The objective of PRINCESS is to evaluate the synergies and trade-offs between key EU policy objectives such as (1) restoring biodiversity and healthy ecosystems, (2) keeping global warming below 2°C, (3) clean water, and (4) guaranteeing a fair income to farmers at rewetted peatlands under alternative land use options. PRINCESS will explore to what extent nitrogen loads can guide decision-making with respect to land use that optimally contributes to these policy objectives.
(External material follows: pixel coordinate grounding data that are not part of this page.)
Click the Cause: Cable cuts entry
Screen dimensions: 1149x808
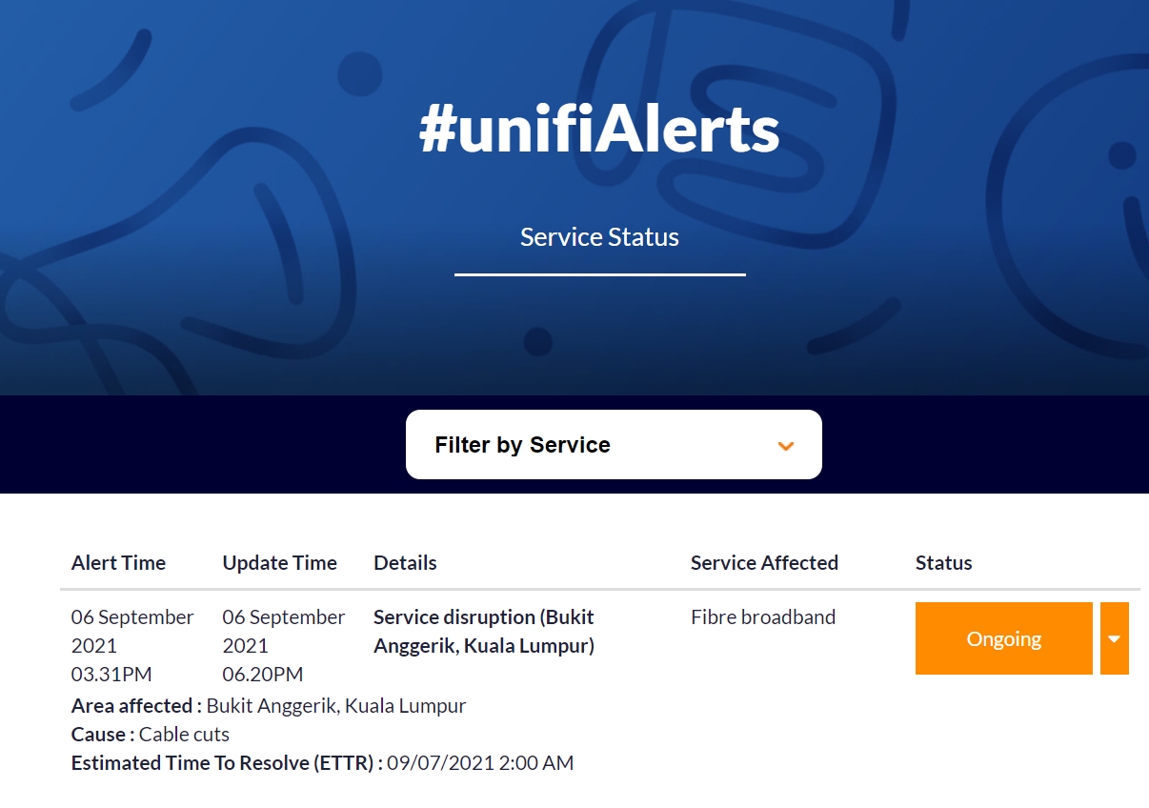[x=150, y=734]
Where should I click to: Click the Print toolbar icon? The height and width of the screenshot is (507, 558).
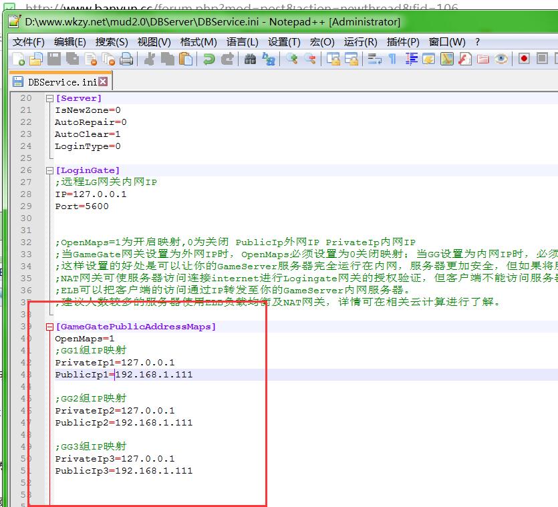[x=126, y=59]
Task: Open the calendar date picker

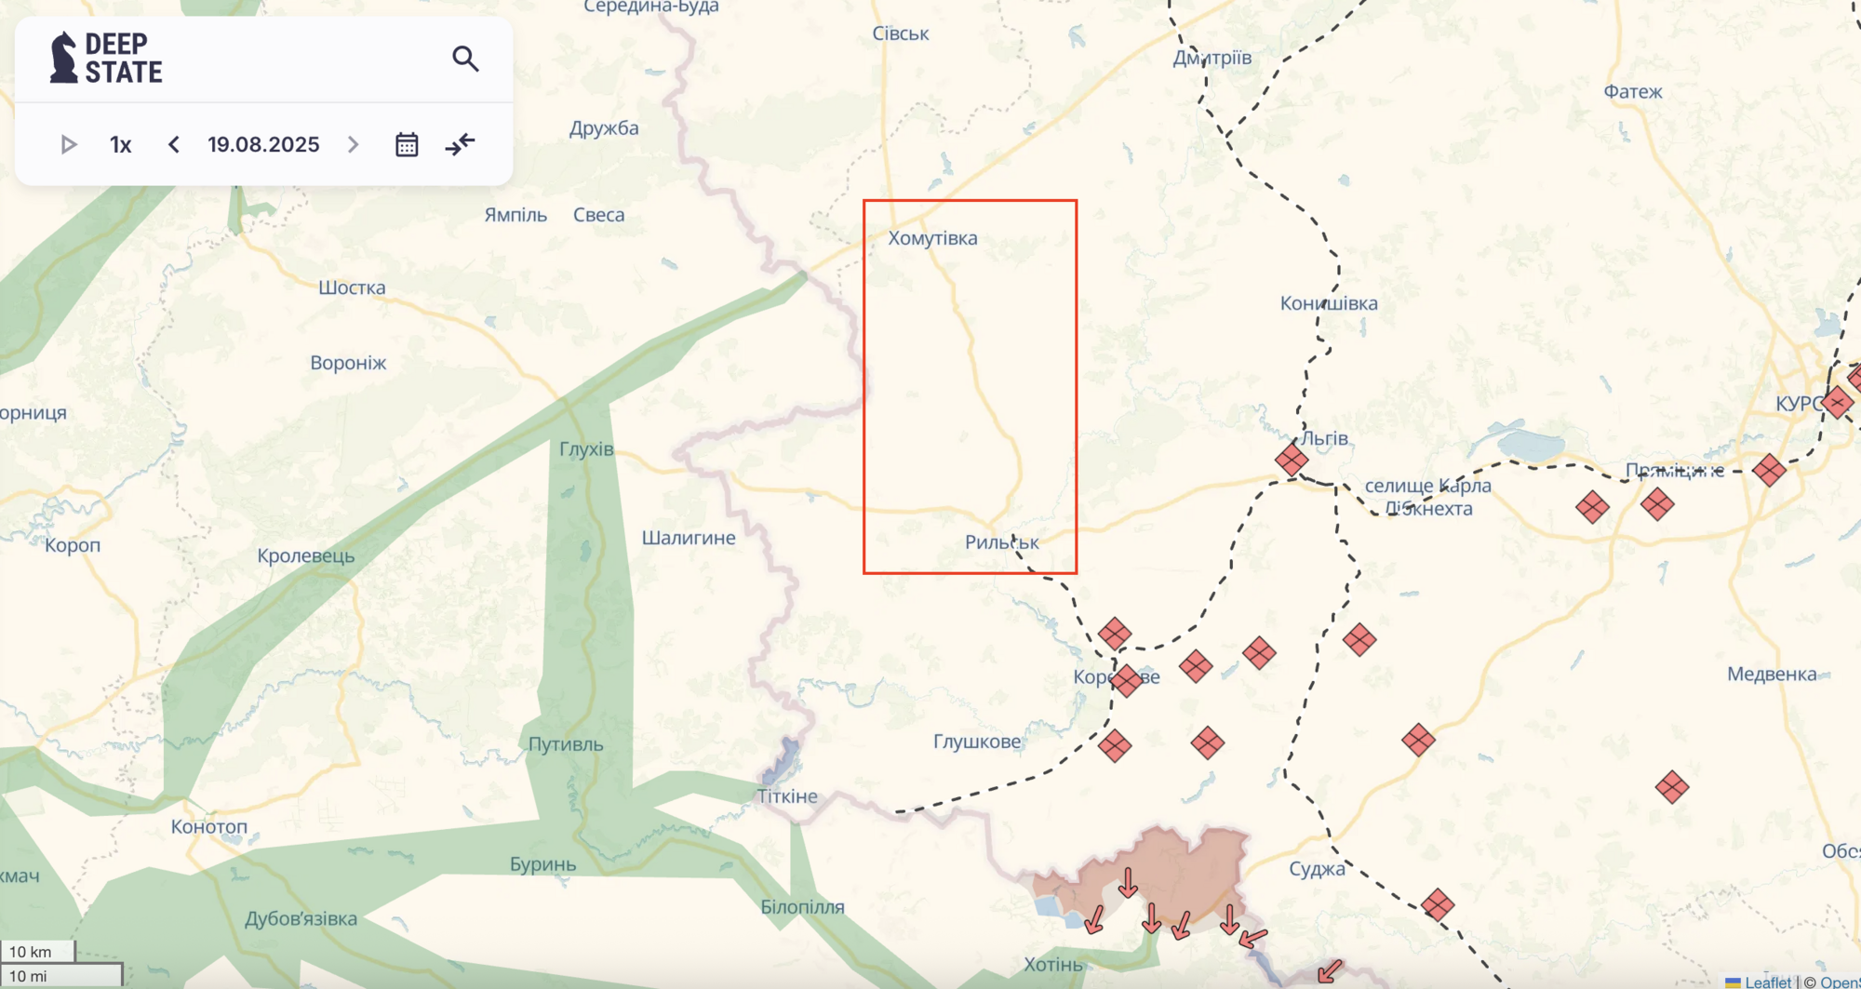Action: (x=407, y=144)
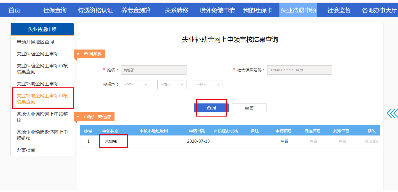This screenshot has height=192, width=398.
Task: Click the 重置 reset button
Action: [x=249, y=108]
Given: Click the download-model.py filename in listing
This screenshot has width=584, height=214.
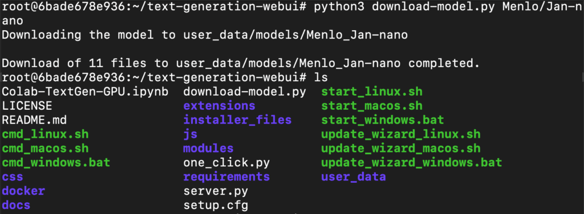Looking at the screenshot, I should pyautogui.click(x=245, y=92).
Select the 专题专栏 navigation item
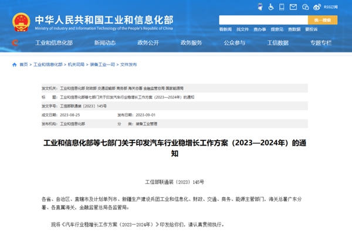 pyautogui.click(x=321, y=43)
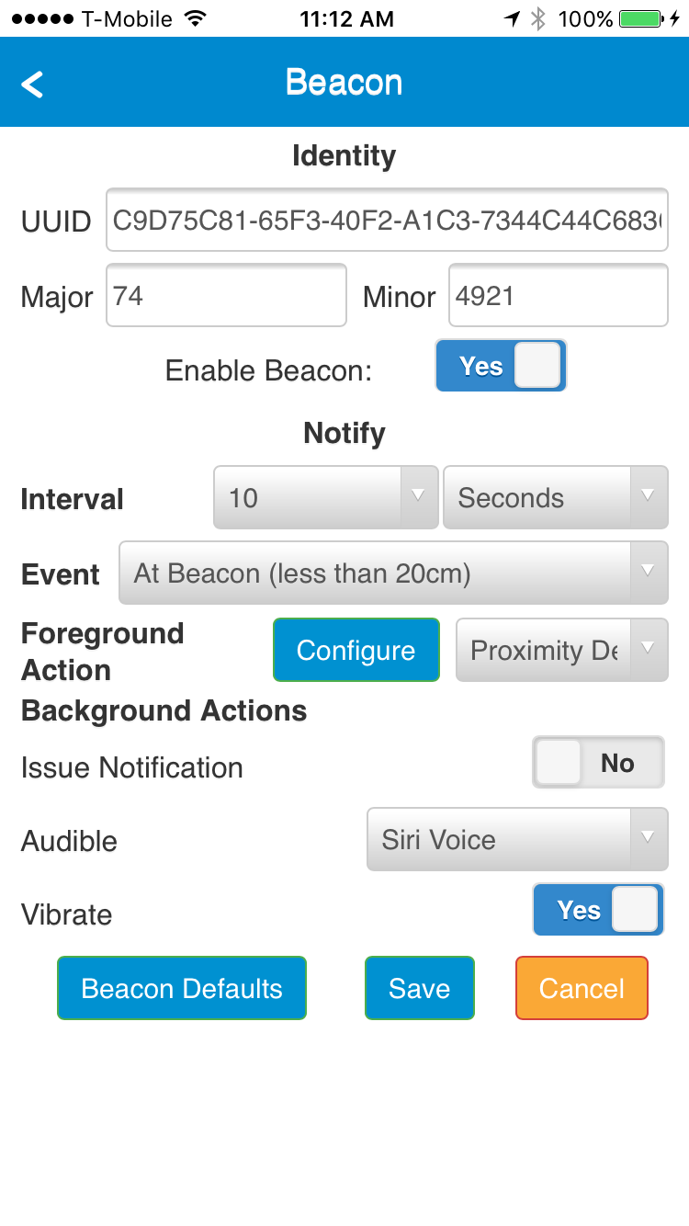Disable the Vibrate switch

coord(598,910)
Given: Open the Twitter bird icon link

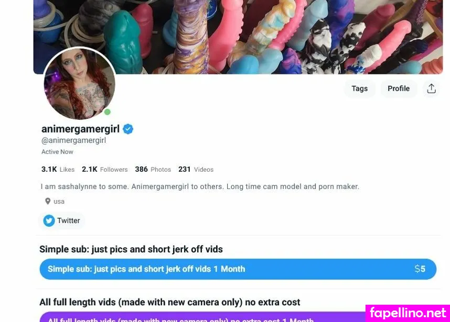Looking at the screenshot, I should [x=49, y=220].
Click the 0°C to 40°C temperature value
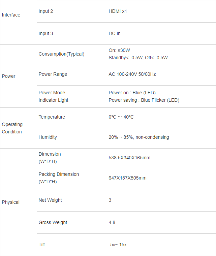Image resolution: width=216 pixels, height=256 pixels. click(x=121, y=117)
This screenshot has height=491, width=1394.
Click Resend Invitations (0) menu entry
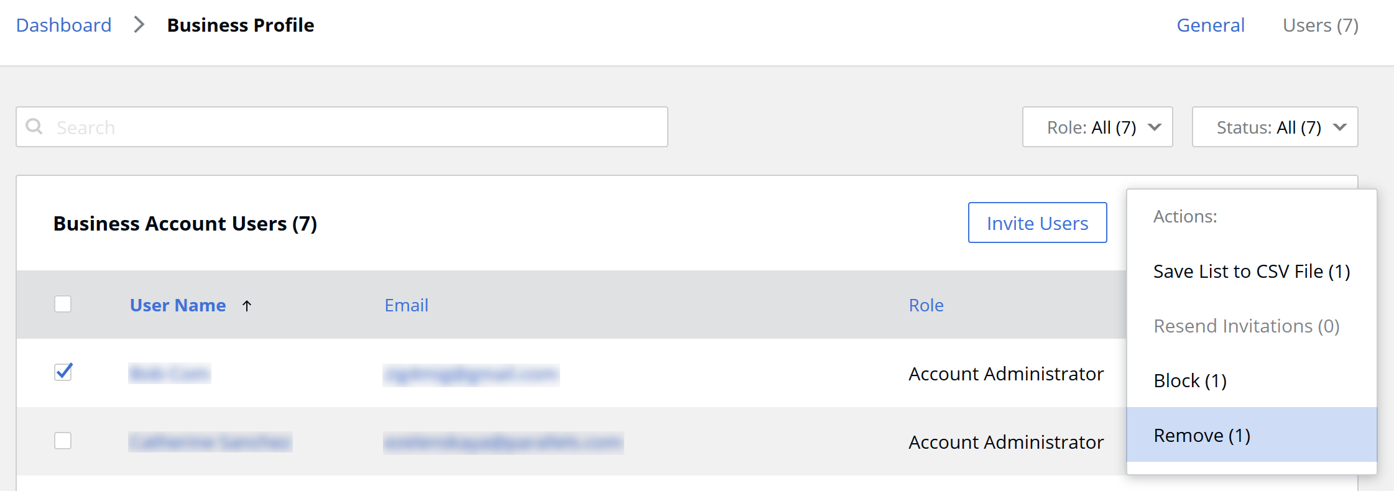[1246, 326]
PRINCESS tests basic research hypotheses and delivers tools and guidelines for sustainable use of rewetted peatlands in Europe.

Main activities

To achieve these objectives, PRINCESS:
• Focuses on the peatlands which are the largest sources of GHG and affected most by nitrogen loads, i.e. temperate fens.
•Compares wet wilderness, low-intensity paludiculture and high-intensity paludiculture.
• Brings together complementary skills from six peatland-rich countries, including those with little (FI, NO, PL) and strong peatland degradation and N loading (AT, BE, DE), the latter being also front-running in rewetting and paludicultures.
• Analyses crucial processes under highly controlled conditions in the laboratory and in mesocosms, tests them under more realistic conditions in the field, and models and upscales them to catchment and EU scale.
• Uses these different scales of study to maximise internal (sound interpretation of causal effects) and external (their relevance) validity.
• Applies the most advanced techniques and methods from biogeochemistry, microbial ecology, plant ecology, socioeconomic modeling on and across scales, using measurable and quantifiable indicators.
Dialogue with stakeholders (e.g. farmers and neighbours of peatland sites, fen peatland scientists, regional/national governments and advisory bodies, EU Commission and NGOs at European and international level) and capacity building will take place e.g. during meetings along with field campaigns, scientific events and a policy event. PRINCESS will advance the knowledge base of various stakeholder groups on fen restoration and will directly impact the application of policy in this field by providing vital scientific information for agricultural land use policies for peatlands in the EU (e.g. via publications and a webinar) and by targeted policy outreach (e.g. a policy brief on opportunities and co-benefits of rewetting at EU level and a policy event).